Now funny songs are just a mouse click away, but you don’t have to go looking for them. They’ll come to you via email, Twitter, etc. Parry Gripp may be the master of the inane but irresistible music video, with a body of work that includes “Cat Flushing a Toilet” and “Chimpanzee Riding on a Segway.” His tunes are so catchy he could conquer the world if he used them for evil. The Internet’s ability to create communities has cultivated such sub-sub-genres as filk and nerdcore, which use folk music and hip-hop, respectively, to celebrate geeky subject matter like Joss Whedon’s television shows like “Serenity.” Overall, the renewed popularity of musicals on the big and small screen has led to hilarious albums from the likes of “Phineas & Ferb” and “Spongebob Squarepants.”

In 2005, “Saturday Night Live’s” digital short “Lazy Sunday” became a milestone of viral culture that helped make YouTube its own entertainment venue. The joke of white guys bombastically rapping about trivial topics like cupcakes and The Chronic (–what?) cles of Narnia never seems to grow stale. “Lazy Sunday” launched the music careers of Andy Samberg, Jorma Taccone and Akiva Schaffer as the Lonely Island, who released their second studio album, Turtleneck & Chain, in May.

From “Dick in a Box” to “Jizz in My Pants,” the Lonely Island seems to have a limitless supply of uproarious punchlines. Because Samberg, Taccone and Schaffer work so closely with “SNL,” their songs feel like extensions of their music videos, rather than the other way around, and their humor doesn’t always have much to offer beyond the initial shock value.

The New Zealand folk-rock parody duo Flight of the Conchords takes a more deadpan approach to sexual misadventure and other quirks of behavior. The would-be seductive “Business Time” follows a long-time couple into the bedroom, where they’re going to make love. “Know how I know? Cause it’s Wednesday, and Wednesday’s the night we usually make love.” The Conchords show a breadth of knowledge of musical styles and awkward relationships. Too bad they discontinued their HBO series.

The zeitgeist of the mid-2000s gave Weird Al Yankovic his biggest hit. He’d been a fixture in music ever since 1979, when he took his accordion into a men’s room and recorded the “My Sharona” spoof “My Bologna.” His Chamillionaire spoof “White and Nerdy” in 2006 gave Weird Al his first Billboard Top 10 single and platinum single. Compared to the Lonely Island’s balls-out raunch, Weird Al takes a milder, Mad magazine approach. When he parodies a song directly, sometimes the joke gets old before the song’s even over.
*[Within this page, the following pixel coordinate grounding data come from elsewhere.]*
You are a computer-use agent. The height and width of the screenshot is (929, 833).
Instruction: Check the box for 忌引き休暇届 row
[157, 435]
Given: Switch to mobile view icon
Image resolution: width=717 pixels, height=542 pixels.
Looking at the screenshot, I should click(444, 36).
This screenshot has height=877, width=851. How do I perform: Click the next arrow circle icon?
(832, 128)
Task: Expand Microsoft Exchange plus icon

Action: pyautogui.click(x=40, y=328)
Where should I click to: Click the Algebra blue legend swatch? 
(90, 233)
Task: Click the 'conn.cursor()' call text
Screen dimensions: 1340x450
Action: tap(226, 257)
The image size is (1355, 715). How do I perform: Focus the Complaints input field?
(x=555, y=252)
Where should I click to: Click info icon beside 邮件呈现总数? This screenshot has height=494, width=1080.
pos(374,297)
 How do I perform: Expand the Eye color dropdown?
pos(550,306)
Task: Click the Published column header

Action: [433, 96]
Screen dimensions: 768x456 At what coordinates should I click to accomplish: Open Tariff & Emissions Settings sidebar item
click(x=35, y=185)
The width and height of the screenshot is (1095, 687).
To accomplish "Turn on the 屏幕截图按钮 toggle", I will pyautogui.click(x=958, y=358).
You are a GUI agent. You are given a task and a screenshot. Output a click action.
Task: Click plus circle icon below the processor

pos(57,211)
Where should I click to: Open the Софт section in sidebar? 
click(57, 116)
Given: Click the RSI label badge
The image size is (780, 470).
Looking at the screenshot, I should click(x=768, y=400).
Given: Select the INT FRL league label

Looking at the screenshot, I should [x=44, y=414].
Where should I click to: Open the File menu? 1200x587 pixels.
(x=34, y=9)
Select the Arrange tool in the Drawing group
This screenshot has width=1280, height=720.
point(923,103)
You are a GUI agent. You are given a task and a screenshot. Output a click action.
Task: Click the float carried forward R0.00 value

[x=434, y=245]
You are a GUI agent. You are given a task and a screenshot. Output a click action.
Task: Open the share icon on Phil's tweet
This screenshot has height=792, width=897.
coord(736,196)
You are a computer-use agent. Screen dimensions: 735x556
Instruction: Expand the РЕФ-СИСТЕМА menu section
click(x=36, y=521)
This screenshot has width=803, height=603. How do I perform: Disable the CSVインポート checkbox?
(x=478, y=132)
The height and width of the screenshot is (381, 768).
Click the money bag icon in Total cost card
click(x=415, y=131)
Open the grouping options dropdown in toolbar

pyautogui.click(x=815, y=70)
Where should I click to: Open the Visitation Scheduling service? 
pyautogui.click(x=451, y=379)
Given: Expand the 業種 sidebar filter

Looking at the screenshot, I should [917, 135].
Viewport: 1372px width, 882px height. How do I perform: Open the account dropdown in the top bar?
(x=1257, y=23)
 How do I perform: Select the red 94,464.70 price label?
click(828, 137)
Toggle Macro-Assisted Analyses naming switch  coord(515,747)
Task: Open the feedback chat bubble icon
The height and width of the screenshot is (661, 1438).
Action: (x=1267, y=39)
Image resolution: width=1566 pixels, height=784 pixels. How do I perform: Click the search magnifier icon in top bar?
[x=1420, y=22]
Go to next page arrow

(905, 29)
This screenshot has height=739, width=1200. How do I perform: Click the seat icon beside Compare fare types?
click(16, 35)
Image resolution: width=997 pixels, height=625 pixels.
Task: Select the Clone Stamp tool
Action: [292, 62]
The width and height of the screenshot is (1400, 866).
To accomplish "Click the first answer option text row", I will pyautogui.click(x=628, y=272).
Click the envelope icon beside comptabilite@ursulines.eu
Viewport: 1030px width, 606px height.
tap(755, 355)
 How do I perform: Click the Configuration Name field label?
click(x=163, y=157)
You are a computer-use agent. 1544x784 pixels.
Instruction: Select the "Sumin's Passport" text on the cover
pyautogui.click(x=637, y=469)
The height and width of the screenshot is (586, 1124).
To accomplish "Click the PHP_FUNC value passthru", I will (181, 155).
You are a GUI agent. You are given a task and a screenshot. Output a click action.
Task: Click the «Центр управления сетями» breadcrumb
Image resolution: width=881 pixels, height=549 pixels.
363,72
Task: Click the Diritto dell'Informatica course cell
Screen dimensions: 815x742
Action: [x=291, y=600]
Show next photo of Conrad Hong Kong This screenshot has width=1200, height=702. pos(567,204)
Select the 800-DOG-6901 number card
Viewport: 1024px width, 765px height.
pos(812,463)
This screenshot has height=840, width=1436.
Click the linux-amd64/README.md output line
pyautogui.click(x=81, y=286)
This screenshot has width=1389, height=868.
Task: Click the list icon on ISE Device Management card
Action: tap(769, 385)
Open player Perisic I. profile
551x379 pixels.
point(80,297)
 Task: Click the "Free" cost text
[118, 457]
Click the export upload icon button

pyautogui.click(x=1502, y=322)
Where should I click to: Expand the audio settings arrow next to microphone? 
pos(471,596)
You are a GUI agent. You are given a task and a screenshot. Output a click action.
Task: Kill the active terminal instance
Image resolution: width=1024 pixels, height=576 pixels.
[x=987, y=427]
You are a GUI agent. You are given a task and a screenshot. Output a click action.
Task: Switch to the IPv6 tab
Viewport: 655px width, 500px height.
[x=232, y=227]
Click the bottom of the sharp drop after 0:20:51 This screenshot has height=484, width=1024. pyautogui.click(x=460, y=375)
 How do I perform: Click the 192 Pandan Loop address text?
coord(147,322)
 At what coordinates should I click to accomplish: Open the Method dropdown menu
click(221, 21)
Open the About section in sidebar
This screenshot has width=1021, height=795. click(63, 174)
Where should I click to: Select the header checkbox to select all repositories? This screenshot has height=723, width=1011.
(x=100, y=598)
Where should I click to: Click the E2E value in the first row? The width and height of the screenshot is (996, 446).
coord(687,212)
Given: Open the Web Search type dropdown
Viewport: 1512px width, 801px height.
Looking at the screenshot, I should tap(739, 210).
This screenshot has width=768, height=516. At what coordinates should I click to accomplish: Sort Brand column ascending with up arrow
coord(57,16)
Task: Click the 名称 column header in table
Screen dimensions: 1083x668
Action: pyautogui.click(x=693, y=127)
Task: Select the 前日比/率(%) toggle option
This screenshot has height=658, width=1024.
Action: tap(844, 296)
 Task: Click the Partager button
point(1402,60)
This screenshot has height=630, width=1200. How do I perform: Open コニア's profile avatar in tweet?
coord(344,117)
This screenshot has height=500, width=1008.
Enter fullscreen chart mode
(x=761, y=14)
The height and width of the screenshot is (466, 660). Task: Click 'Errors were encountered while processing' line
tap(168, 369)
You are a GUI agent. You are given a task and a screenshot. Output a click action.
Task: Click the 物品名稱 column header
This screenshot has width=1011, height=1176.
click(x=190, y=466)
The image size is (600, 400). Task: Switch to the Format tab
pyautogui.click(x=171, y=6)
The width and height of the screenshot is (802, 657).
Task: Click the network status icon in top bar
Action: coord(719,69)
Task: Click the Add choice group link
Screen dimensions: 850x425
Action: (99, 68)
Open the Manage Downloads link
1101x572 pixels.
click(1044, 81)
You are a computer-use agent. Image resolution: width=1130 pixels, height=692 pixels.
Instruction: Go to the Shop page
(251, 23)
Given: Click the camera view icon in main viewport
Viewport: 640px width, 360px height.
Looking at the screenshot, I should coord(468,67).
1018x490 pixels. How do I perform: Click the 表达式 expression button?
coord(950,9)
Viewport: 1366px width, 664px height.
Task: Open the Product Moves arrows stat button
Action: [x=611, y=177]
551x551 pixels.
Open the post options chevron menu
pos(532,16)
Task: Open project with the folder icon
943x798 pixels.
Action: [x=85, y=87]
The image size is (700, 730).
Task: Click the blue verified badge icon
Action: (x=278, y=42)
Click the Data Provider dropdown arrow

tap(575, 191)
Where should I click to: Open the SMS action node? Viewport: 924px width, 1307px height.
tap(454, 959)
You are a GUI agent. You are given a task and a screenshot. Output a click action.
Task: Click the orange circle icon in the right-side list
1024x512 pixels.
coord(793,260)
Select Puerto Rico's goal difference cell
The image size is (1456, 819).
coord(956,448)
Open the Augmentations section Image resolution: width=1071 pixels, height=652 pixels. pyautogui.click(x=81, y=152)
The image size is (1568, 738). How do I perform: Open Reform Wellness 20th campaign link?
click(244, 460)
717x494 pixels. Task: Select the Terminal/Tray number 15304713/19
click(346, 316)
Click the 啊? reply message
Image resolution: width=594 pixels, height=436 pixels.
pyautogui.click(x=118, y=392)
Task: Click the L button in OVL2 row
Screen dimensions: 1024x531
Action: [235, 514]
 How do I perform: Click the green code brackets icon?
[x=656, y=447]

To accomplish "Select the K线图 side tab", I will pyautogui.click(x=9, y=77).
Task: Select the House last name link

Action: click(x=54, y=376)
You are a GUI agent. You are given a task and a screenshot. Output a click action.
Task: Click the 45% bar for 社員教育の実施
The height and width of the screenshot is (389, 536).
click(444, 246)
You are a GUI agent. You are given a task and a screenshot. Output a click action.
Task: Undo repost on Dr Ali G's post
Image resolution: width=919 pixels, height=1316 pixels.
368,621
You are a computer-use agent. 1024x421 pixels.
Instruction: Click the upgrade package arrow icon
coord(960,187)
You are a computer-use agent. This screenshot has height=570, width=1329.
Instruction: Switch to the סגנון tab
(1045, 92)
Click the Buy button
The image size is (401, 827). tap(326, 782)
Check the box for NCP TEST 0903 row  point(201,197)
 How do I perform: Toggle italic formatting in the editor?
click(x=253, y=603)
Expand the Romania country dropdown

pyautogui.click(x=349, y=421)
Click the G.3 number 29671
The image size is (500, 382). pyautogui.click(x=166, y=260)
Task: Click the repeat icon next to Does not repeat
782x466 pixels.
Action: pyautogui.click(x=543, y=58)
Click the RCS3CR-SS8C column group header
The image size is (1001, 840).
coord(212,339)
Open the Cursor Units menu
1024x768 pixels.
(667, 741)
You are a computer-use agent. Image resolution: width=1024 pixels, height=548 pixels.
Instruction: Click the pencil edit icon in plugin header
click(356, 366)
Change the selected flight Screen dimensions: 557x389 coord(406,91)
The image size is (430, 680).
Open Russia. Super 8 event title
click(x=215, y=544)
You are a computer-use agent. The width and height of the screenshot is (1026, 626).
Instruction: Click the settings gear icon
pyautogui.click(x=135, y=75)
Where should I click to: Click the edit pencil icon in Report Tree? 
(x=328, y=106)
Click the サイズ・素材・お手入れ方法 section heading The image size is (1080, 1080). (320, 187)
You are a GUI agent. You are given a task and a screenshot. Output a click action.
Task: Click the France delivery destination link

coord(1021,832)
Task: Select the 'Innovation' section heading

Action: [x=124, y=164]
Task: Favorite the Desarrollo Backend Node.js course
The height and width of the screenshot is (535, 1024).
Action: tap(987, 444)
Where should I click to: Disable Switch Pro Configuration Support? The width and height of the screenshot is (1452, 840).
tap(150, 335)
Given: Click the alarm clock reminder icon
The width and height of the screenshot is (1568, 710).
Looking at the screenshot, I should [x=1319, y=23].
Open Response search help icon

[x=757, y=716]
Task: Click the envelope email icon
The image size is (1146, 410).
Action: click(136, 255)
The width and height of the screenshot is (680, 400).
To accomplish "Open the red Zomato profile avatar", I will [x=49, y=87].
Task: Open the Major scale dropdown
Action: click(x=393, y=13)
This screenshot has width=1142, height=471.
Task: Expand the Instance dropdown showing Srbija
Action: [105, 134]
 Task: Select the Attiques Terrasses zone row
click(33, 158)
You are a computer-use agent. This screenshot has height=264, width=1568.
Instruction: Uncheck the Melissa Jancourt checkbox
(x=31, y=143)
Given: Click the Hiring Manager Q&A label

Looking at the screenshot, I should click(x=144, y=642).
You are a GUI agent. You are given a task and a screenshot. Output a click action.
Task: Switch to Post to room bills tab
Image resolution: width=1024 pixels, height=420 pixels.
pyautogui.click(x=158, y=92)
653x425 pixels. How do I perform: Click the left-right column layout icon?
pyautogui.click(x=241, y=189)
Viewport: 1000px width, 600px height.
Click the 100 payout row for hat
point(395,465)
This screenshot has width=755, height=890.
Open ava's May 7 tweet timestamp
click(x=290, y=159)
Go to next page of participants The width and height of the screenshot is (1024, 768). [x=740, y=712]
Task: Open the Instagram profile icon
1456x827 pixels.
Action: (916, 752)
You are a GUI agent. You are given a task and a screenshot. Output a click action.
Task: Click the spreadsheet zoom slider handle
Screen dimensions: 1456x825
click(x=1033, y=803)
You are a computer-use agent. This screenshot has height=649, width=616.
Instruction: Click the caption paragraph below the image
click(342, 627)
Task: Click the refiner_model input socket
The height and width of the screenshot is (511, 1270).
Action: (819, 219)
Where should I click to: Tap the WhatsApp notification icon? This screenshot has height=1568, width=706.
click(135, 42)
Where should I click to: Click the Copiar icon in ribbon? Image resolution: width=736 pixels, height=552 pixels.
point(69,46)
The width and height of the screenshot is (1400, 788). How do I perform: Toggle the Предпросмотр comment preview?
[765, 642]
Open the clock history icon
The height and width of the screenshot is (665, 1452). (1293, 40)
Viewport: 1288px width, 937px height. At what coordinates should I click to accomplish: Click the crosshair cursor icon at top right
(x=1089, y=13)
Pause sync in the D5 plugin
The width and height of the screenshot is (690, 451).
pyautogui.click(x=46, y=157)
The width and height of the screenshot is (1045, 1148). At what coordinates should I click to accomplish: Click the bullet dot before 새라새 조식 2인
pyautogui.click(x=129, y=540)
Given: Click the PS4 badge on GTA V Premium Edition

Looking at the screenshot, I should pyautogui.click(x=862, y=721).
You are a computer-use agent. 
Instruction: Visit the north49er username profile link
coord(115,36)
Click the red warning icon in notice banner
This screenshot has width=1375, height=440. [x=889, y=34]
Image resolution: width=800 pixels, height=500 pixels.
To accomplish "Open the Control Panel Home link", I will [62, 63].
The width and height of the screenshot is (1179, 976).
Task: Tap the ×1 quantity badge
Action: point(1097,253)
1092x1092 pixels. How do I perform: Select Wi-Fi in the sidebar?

Weird Al’s stylistic satires and more ambitious recordings can really hold up, however. A highlight of his June 21 release Alpocalypse is “CNR,” which is, all at once, a pastiche of the White Stripes’ abrasive rock ‘n’ roll, a spoof the familiar meme of the super-macho Chuck Norris and a surprising tribute to the late, flamboyant TV personality Charles Nelson Reilly. On earlier albums, his epic-length jokefests “Albuquerque” and “Genius in France” each clock in at around 10 minutes.

The 2011 comedy crown jewel — or maybe the giant foam “We’re #1!” finger — is the original cast album of The Book of Mormon musical from Trey Parker and Matt Stone. The creators of “South Park” teamed with Robert Lopez of Avenue Q, Broadway’s “Sesame Street” satire that found viral hits with show tunes like “The Internet is for Porn.” The Book of Mormon follows naïve Mormon missionaries in problem-plagued Uganda, inspiring unbelievably profane but feel-good lampoons of The Lion King.

The Book of Mormon set an iTunes sales record for a Broadway album following its release in May, and instantly connected to fans of “South Park” and Broadway show tunes alike. The Book of Mormon manages to be even dirtier than the Lonely Island, but with bigger ambitions. When fresh-faced protagonist Elder Price affirms his faith in the stirring “I Believe,” he validates some of the odder tenets of Mormonism: “I believe that God lives on a planet called Kolob!” Rather than simply ridicule religion, however, Parker, Stone and Lopez celebrate faith’s ability to bring comfort to the oppressed.

And if humor, like religion, makes people feel better, then funny songs such as the Lonely Island’s “I Just Had Sex,” Weird Al’s “Trapped in the Drive-Thru” and Barnes and Barnes’ “Fish Heads” are the hymns. Eat them up, yum.